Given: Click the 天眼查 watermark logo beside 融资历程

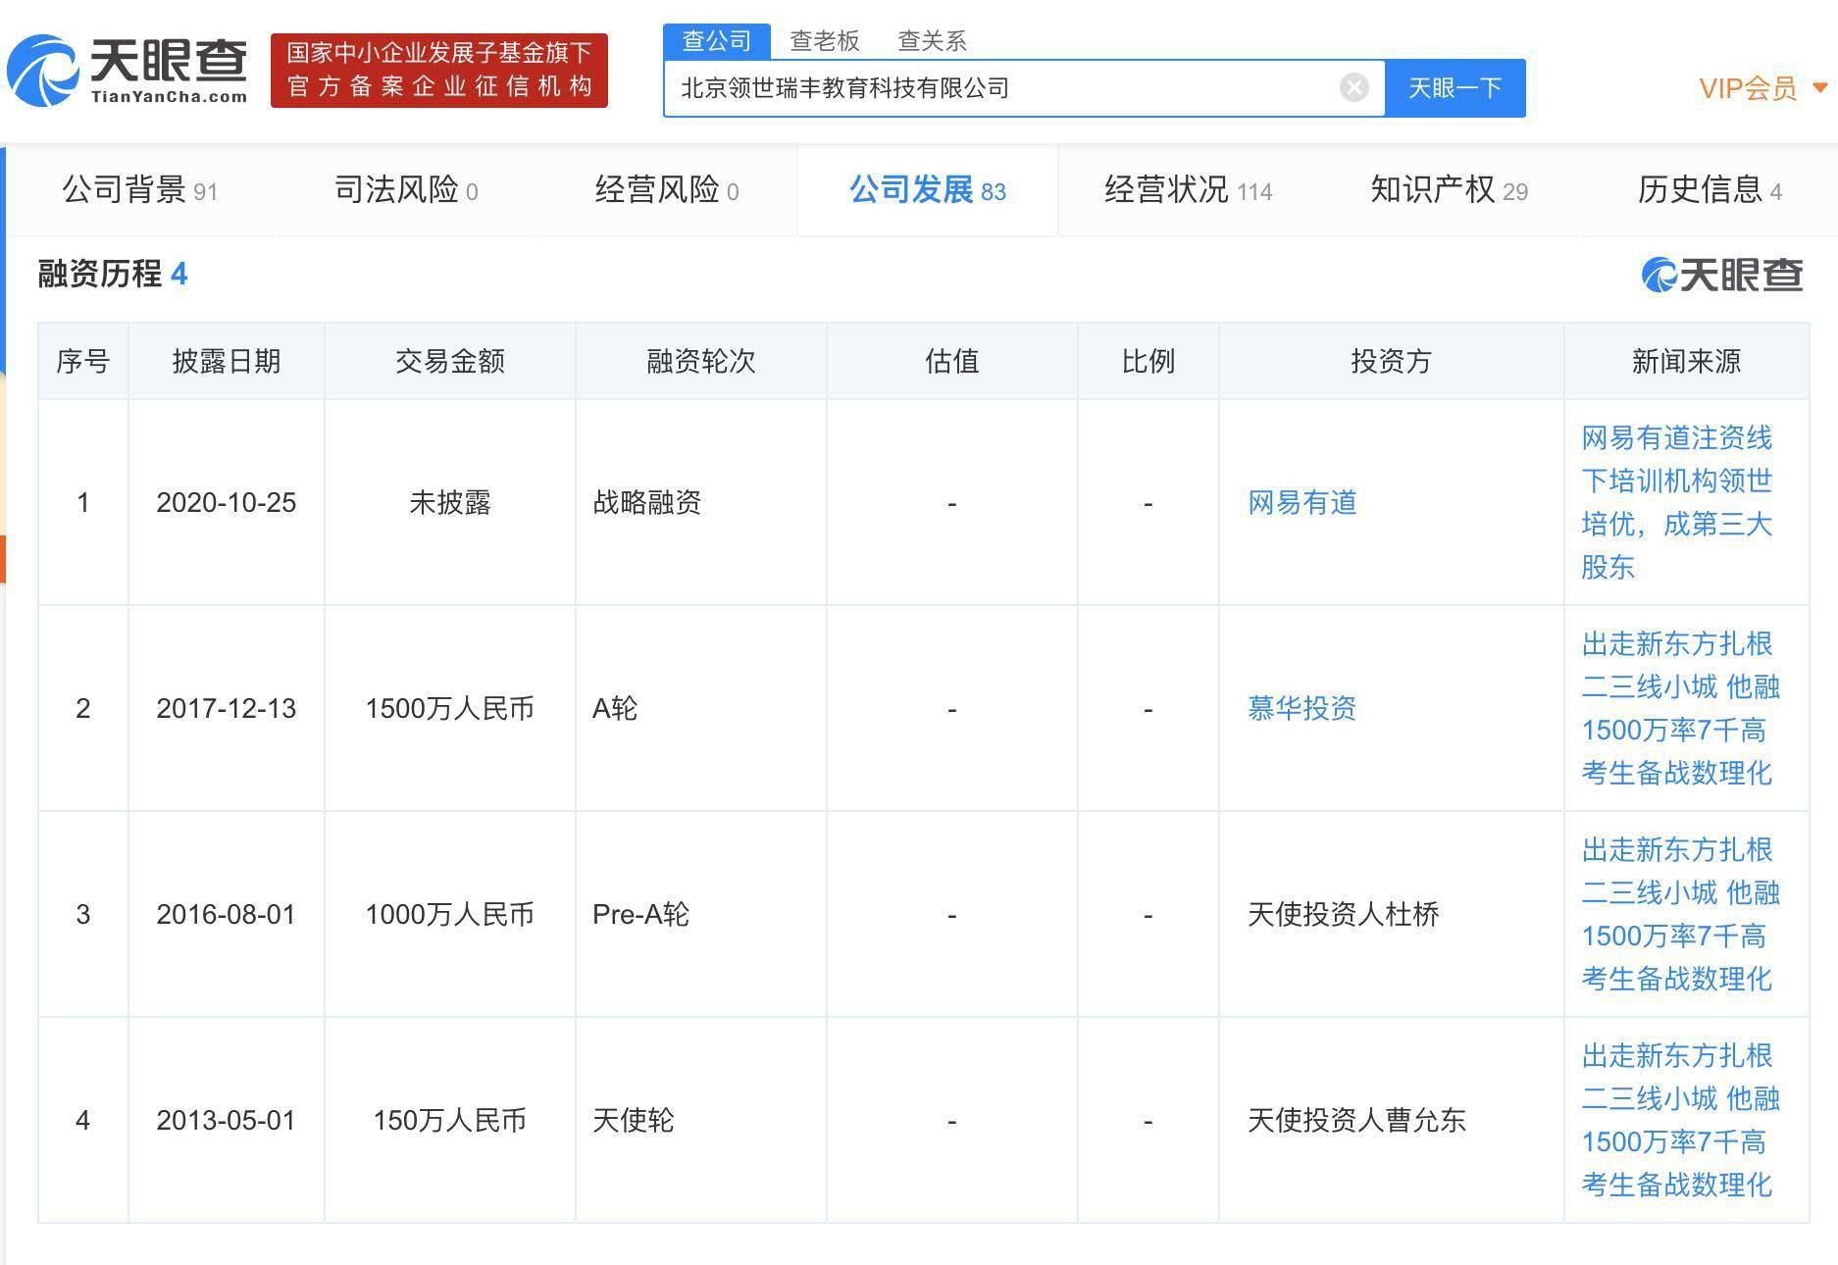Looking at the screenshot, I should coord(1722,275).
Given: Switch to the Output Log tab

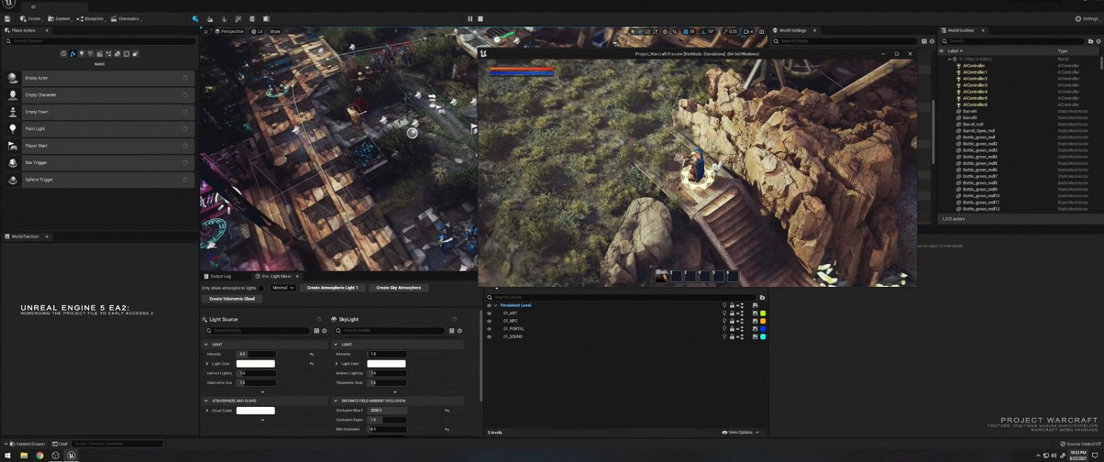Looking at the screenshot, I should [x=220, y=276].
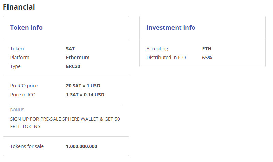
Task: Click the PreICO price label
Action: [24, 86]
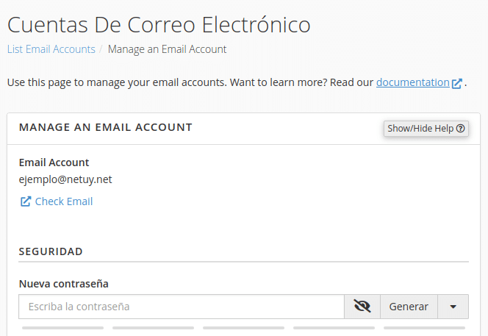
Task: Click the Check Email link
Action: [x=64, y=201]
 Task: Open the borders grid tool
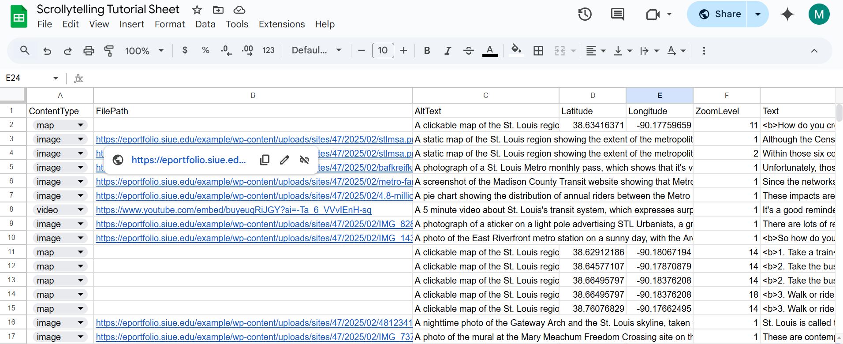pyautogui.click(x=538, y=51)
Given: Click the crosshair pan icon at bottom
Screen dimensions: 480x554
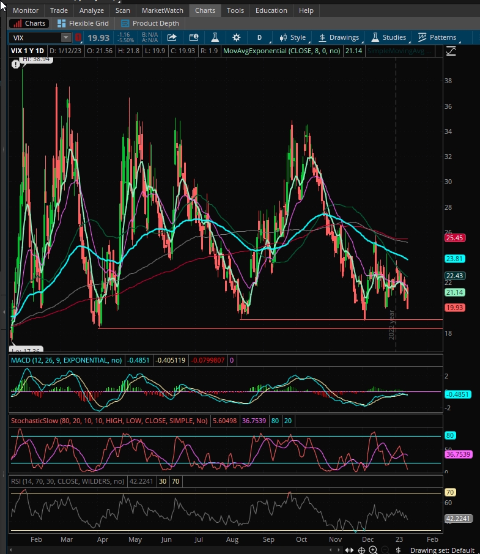Looking at the screenshot, I should (x=361, y=550).
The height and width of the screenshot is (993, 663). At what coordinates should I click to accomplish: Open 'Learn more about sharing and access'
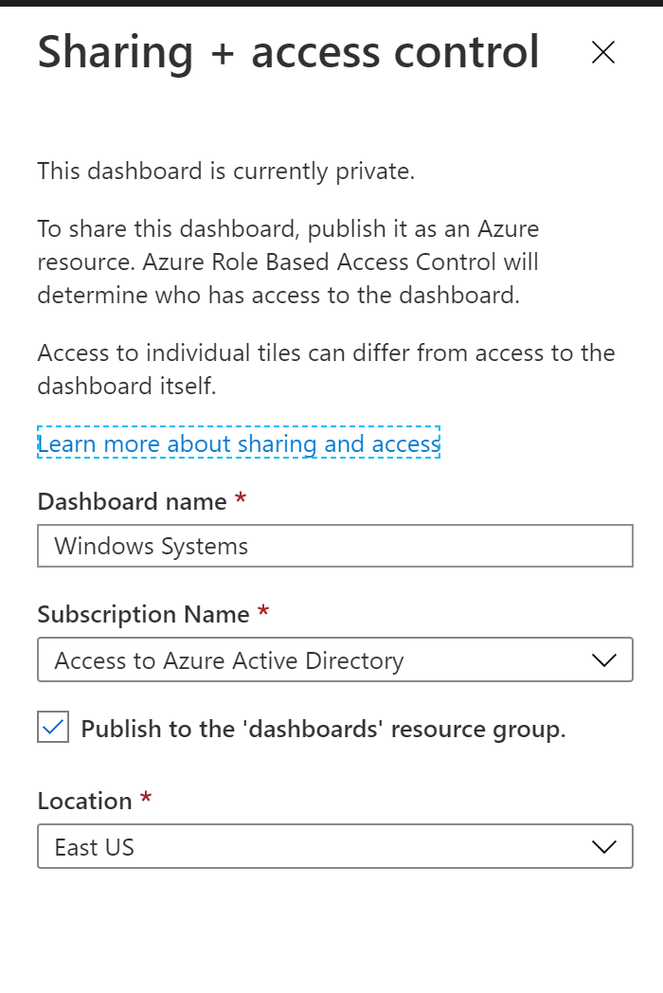(x=237, y=443)
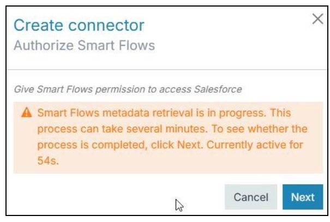The height and width of the screenshot is (222, 330).
Task: Proceed with the Next button
Action: [x=302, y=197]
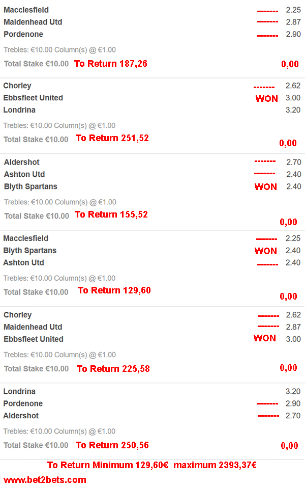The height and width of the screenshot is (486, 305).
Task: Click the 'To Return Minimum 129,60€' summary
Action: click(x=108, y=465)
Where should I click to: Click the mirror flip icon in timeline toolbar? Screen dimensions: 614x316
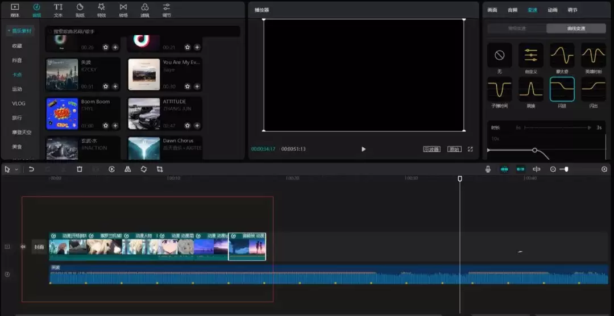coord(127,169)

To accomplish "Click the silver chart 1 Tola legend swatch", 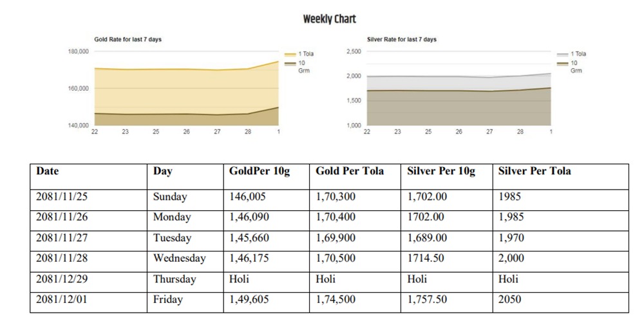I will (x=562, y=54).
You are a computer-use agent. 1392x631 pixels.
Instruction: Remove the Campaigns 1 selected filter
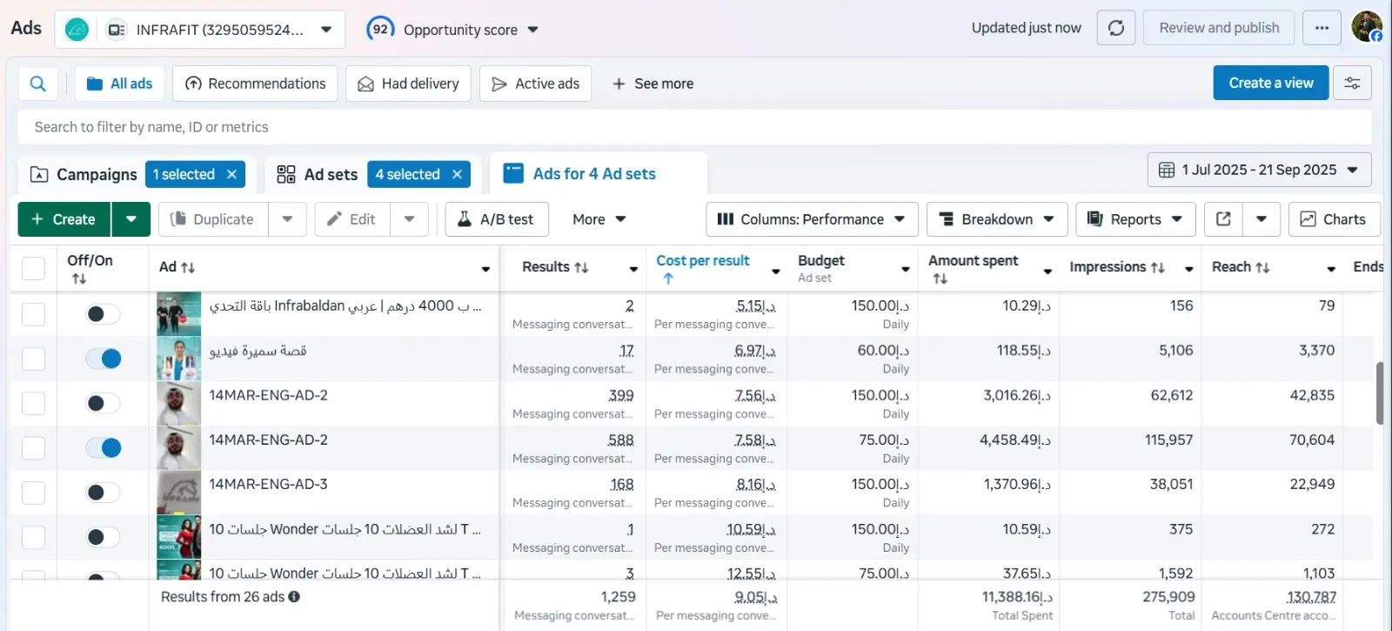[231, 175]
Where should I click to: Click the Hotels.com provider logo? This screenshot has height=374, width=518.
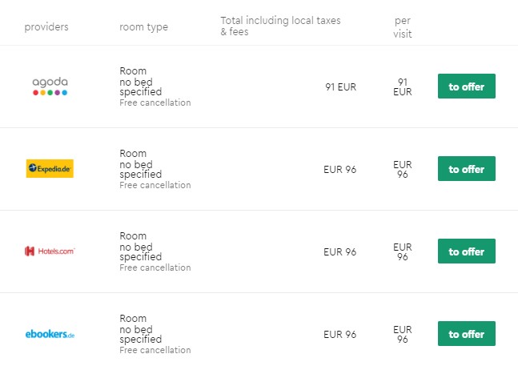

++++++++++

The task
Within the listing above, extract exactly the lines that run from the one containing "Given: Switch to the Output Log tab" through the one containing "Given: Click the crosshair pan icon at bottom", excluding any pictures.

Exercise answer
Given: Switch to the Output Log tab

Looking at the screenshot, I should [x=220, y=276].
Task: Click the PreICO price label
Action: [24, 86]
Task: Click the Check Email link
Action: [x=64, y=201]
 Task: Open the borders grid tool
pyautogui.click(x=538, y=51)
Given: Click the crosshair pan icon at bottom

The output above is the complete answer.